Lesetext>
'''

Für einen Dokumentarfilm über Richard Strauss besuchte der Schriftsteller und Regisseur Thomas von Steinaecker die Strauss-Villa in Garmisch-Partenkirchen und sprach dort mit dem letzten lebenden Enkel. Gedanken über das Werk und die Rätsel des vor 150 Jahren geborenen Komponisten.

Der Widerspruch des Menschen und Komponisten Richard Strauss lässt sich vielleicht anhand dieser Fotos verdeutlichen:
Auf der einen Seite der recht bieder und gemütlich wirkende Bayer, auf der anderen Seite eine der avanciertesten Partituren der damaligen Zeit, Salome, die Strauss 1904/05 im winzigen Dorf Marquartstein im Chiemgau schreibt; vier Jahre später folgt ein noch radikaleres Werk, das nicht nur die Grenzen der Tonalität auslotet, sondern in menschliche Abgründe blicken lässt, dass einen schaudert: Elektra. Wie geht das zusammen?
Ob antike Tragödie, Komödie (Arabella), cineastisch-moderne Kurzszenenfolge (Intermezzo) oder intellektuelle Überlegungen in musikalischer Form (Capriccio); ob Neutönendes wie in Salome oder Retro-Walzer im Rosenkavalier – Strauss konnte fast alles, und zwar meisterhaft. Und doch hat genau diese Vielseitigkeit etwas zur Folge, das ich nur schwer in Worte fassen kann: Wenn ich Strauss höre, habe ich oft das Gefühl, ich bewege mich auf einer hochglänzenden Oberfläche, ohne darunterzudringen. Nur selten, im Rosenkavalier-Trio, in den Metamorphosen oder den Vier letzten Liedern, berührt mich die Musik und kommt es mir so vor, als gebe Strauss hier tatsächlich einmal Einblick in sein Innerstes.

'''

Daten zur Aufgabe>
'''

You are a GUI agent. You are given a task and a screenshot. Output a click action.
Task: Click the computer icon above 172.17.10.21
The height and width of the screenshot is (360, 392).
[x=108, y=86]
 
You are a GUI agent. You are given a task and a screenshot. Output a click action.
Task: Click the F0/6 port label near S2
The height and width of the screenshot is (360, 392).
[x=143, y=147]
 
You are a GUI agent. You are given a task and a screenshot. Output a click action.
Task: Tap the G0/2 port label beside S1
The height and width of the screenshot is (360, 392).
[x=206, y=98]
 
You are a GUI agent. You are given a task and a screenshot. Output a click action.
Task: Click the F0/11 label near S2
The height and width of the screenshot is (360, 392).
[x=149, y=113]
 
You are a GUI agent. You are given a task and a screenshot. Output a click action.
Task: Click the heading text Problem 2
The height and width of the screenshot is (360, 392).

'''

Aufgaben>
1. Nennen Sie alle Werke von Richard Strauss, die im Lesetext über den Komponisten mit Titel genannt werden.
2. Schreiben Sie sämtliche Datensätze Zeile für Zeile und ohne jede Änderung ab.

Erwartete Antworten>
1. Salome, Elektra, Arabella, Intermezzo, Capriccio, Der Rosenkavalier, Metamorphosen, Vier letzte Lieder

2.
You are a GUI agent. You are given a task and a screenshot. Output a click action.
Task: Click the computer icon above 172.17.10.21
The height and width of the screenshot is (360, 392).
[x=108, y=86]
 
You are a GUI agent. You are given a task and a screenshot. Output a click action.
Task: Click the F0/6 port label near S2
The height and width of the screenshot is (360, 392).
[x=143, y=147]
 
You are a GUI agent. You are given a task and a screenshot. Output a click action.
Task: Tap the G0/2 port label beside S1
The height and width of the screenshot is (360, 392).
[x=206, y=98]
 
You are a GUI agent. You are given a task and a screenshot. Output a click action.
Task: Click the F0/11 label near S2
The height and width of the screenshot is (360, 392).
[x=149, y=113]
 
You are a GUI agent. You are given a task and a screenshot. Output a click action.
Task: Click the heading text Problem 2
The height and width of the screenshot is (360, 392).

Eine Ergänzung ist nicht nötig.